- _Your objective_
Retype every line of the records exactly.

------------

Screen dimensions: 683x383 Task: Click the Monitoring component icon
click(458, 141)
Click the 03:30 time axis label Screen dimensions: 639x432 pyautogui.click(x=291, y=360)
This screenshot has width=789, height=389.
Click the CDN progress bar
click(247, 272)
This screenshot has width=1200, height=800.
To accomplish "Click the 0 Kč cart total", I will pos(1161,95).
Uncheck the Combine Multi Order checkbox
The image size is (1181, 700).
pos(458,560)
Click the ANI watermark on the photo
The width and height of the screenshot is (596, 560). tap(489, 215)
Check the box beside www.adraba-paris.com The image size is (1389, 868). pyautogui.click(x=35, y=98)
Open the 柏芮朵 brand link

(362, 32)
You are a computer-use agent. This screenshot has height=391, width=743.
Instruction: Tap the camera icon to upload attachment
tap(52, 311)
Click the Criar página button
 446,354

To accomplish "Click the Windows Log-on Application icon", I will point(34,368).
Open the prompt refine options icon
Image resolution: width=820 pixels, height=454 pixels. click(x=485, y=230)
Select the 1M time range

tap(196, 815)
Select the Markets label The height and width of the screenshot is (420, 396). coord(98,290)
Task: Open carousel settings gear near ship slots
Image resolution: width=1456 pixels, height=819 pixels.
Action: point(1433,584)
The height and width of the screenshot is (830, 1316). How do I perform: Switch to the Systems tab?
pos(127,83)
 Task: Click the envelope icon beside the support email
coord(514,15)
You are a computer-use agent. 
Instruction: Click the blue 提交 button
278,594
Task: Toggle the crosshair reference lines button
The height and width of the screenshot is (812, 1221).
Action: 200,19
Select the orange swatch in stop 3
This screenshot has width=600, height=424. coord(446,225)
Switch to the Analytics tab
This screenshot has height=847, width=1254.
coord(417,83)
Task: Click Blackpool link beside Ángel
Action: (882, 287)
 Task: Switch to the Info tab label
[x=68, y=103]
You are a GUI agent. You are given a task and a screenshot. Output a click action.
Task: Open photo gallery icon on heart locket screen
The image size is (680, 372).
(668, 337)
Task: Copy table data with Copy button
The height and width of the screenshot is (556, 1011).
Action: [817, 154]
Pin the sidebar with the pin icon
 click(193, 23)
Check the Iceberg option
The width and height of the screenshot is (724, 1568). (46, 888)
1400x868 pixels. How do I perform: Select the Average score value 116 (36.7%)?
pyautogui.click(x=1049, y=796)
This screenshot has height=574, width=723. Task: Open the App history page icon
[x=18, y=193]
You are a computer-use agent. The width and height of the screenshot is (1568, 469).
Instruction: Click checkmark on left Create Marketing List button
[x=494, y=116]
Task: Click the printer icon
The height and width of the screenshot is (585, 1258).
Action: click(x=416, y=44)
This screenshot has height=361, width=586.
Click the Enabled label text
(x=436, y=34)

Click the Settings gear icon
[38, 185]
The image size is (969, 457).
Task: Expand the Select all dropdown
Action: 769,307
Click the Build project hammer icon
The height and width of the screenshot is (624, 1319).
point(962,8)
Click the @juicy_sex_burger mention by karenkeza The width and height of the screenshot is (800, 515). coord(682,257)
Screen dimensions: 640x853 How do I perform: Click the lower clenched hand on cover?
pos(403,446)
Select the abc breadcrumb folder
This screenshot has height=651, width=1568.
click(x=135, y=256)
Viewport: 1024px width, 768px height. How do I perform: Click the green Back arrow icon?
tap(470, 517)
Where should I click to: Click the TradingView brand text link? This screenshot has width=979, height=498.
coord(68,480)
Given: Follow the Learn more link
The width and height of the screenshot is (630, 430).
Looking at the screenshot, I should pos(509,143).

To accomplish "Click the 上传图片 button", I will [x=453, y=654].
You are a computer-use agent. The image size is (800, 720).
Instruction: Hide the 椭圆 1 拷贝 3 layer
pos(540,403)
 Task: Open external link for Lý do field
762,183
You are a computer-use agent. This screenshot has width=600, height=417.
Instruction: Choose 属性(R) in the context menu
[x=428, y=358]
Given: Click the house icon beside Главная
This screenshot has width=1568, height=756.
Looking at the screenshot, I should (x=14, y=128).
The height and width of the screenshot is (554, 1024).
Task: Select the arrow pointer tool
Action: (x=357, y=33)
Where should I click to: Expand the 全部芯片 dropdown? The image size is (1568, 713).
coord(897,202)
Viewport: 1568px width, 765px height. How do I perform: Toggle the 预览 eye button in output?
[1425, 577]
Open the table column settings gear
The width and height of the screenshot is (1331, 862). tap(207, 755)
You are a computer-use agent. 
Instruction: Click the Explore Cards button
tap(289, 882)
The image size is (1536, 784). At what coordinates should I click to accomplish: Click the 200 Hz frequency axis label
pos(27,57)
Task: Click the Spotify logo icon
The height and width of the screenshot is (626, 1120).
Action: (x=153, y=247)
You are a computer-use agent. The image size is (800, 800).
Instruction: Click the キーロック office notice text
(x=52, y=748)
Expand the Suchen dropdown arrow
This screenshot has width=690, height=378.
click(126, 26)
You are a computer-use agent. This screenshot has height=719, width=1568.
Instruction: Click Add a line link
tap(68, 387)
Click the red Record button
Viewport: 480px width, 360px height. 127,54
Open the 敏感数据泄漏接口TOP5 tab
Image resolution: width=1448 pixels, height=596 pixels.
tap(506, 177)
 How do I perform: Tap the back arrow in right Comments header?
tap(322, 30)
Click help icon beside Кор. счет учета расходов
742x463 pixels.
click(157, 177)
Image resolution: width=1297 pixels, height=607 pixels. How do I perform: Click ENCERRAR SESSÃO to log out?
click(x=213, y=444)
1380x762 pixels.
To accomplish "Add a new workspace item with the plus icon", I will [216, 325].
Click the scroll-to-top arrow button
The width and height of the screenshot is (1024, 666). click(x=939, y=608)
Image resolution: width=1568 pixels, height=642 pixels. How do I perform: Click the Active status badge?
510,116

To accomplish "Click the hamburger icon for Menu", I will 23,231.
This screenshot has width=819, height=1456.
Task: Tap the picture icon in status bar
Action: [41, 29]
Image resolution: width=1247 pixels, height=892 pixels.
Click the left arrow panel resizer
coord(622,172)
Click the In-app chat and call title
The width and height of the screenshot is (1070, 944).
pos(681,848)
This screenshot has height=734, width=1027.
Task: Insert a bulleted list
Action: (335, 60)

------------

- _Written solution_
Screen dimensions: 683x383 Task: Click the Monitoring component icon
click(458, 141)
Click the 03:30 time axis label Screen dimensions: 639x432 pyautogui.click(x=291, y=360)
This screenshot has width=789, height=389.
Click the CDN progress bar
click(247, 272)
This screenshot has width=1200, height=800.
To accomplish "Click the 0 Kč cart total", I will pos(1161,95).
Uncheck the Combine Multi Order checkbox
The image size is (1181, 700).
pos(458,560)
Click the ANI watermark on the photo
The width and height of the screenshot is (596, 560). tap(489, 215)
Check the box beside www.adraba-paris.com The image size is (1389, 868). pyautogui.click(x=35, y=98)
Open the 柏芮朵 brand link

(362, 32)
You are a computer-use agent. This screenshot has height=391, width=743.
Instruction: Tap the camera icon to upload attachment
tap(52, 311)
Click the Criar página button
 446,354

To accomplish "Click the Windows Log-on Application icon", I will point(34,368).
Open the prompt refine options icon
Image resolution: width=820 pixels, height=454 pixels. click(x=485, y=230)
Select the 1M time range

tap(196, 815)
Select the Markets label The height and width of the screenshot is (420, 396). coord(98,290)
Task: Open carousel settings gear near ship slots
Image resolution: width=1456 pixels, height=819 pixels.
Action: point(1433,584)
The height and width of the screenshot is (830, 1316). How do I perform: Switch to the Systems tab?
pos(127,83)
 Task: Click the envelope icon beside the support email
coord(514,15)
You are a computer-use agent. 
Instruction: Click the blue 提交 button
278,594
Task: Toggle the crosshair reference lines button
The height and width of the screenshot is (812, 1221).
Action: 200,19
Select the orange swatch in stop 3
This screenshot has width=600, height=424. coord(446,225)
Switch to the Analytics tab
This screenshot has height=847, width=1254.
coord(417,83)
Task: Click Blackpool link beside Ángel
Action: (882, 287)
 Task: Switch to the Info tab label
[x=68, y=103]
You are a GUI agent. You are given a task and a screenshot. Output a click action.
Task: Open photo gallery icon on heart locket screen
The image size is (680, 372).
(668, 337)
Task: Copy table data with Copy button
The height and width of the screenshot is (556, 1011).
Action: [817, 154]
Pin the sidebar with the pin icon
 click(193, 23)
Check the Iceberg option
The width and height of the screenshot is (724, 1568). (46, 888)
1400x868 pixels. How do I perform: Select the Average score value 116 (36.7%)?
pyautogui.click(x=1049, y=796)
This screenshot has height=574, width=723. Task: Open the App history page icon
[x=18, y=193]
You are a computer-use agent. The width and height of the screenshot is (1568, 469).
Instruction: Click checkmark on left Create Marketing List button
[x=494, y=116]
Task: Click the printer icon
The height and width of the screenshot is (585, 1258).
Action: click(x=416, y=44)
This screenshot has height=361, width=586.
Click the Enabled label text
(x=436, y=34)

Click the Settings gear icon
[38, 185]
The image size is (969, 457).
Task: Expand the Select all dropdown
Action: 769,307
Click the Build project hammer icon
The height and width of the screenshot is (624, 1319).
point(962,8)
Click the @juicy_sex_burger mention by karenkeza The width and height of the screenshot is (800, 515). coord(682,257)
Screen dimensions: 640x853 How do I perform: Click the lower clenched hand on cover?
pos(403,446)
Select the abc breadcrumb folder
This screenshot has height=651, width=1568.
click(x=135, y=256)
Viewport: 1024px width, 768px height. How do I perform: Click the green Back arrow icon?
tap(470, 517)
Where should I click to: Click the TradingView brand text link? This screenshot has width=979, height=498.
coord(68,480)
Given: Follow the Learn more link
The width and height of the screenshot is (630, 430).
Looking at the screenshot, I should pos(509,143).

To accomplish "Click the 上传图片 button", I will [x=453, y=654].
You are a computer-use agent. The image size is (800, 720).
Instruction: Hide the 椭圆 1 拷贝 3 layer
pos(540,403)
 Task: Open external link for Lý do field
762,183
You are a computer-use agent. This screenshot has width=600, height=417.
Instruction: Choose 属性(R) in the context menu
[x=428, y=358]
Given: Click the house icon beside Главная
This screenshot has width=1568, height=756.
Looking at the screenshot, I should (x=14, y=128).
The height and width of the screenshot is (554, 1024).
Task: Select the arrow pointer tool
Action: (x=357, y=33)
Where should I click to: Expand the 全部芯片 dropdown? The image size is (1568, 713).
coord(897,202)
Viewport: 1568px width, 765px height. How do I perform: Toggle the 预览 eye button in output?
[1425, 577]
Open the table column settings gear
The width and height of the screenshot is (1331, 862). tap(207, 755)
You are a computer-use agent. 
Instruction: Click the Explore Cards button
tap(289, 882)
The image size is (1536, 784). At what coordinates should I click to accomplish: Click the 200 Hz frequency axis label
pos(27,57)
Task: Click the Spotify logo icon
The height and width of the screenshot is (626, 1120).
Action: (x=153, y=247)
You are a computer-use agent. The image size is (800, 800).
Instruction: Click the キーロック office notice text
(x=52, y=748)
Expand the Suchen dropdown arrow
This screenshot has width=690, height=378.
click(126, 26)
You are a computer-use agent. This screenshot has height=719, width=1568.
Instruction: Click Add a line link
tap(68, 387)
Click the red Record button
Viewport: 480px width, 360px height. 127,54
Open the 敏感数据泄漏接口TOP5 tab
Image resolution: width=1448 pixels, height=596 pixels.
tap(506, 177)
 How do I perform: Tap the back arrow in right Comments header?
tap(322, 30)
Click help icon beside Кор. счет учета расходов
742x463 pixels.
click(157, 177)
Image resolution: width=1297 pixels, height=607 pixels. How do I perform: Click ENCERRAR SESSÃO to log out?
click(x=213, y=444)
1380x762 pixels.
To accomplish "Add a new workspace item with the plus icon", I will [216, 325].
Click the scroll-to-top arrow button
The width and height of the screenshot is (1024, 666). click(x=939, y=608)
Image resolution: width=1568 pixels, height=642 pixels. How do I perform: Click the Active status badge?
510,116

To accomplish "Click the hamburger icon for Menu", I will 23,231.
This screenshot has width=819, height=1456.
Task: Tap the picture icon in status bar
Action: [41, 29]
Image resolution: width=1247 pixels, height=892 pixels.
Click the left arrow panel resizer
coord(622,172)
Click the In-app chat and call title
The width and height of the screenshot is (1070, 944).
pos(681,848)
This screenshot has height=734, width=1027.
Task: Insert a bulleted list
Action: (335, 60)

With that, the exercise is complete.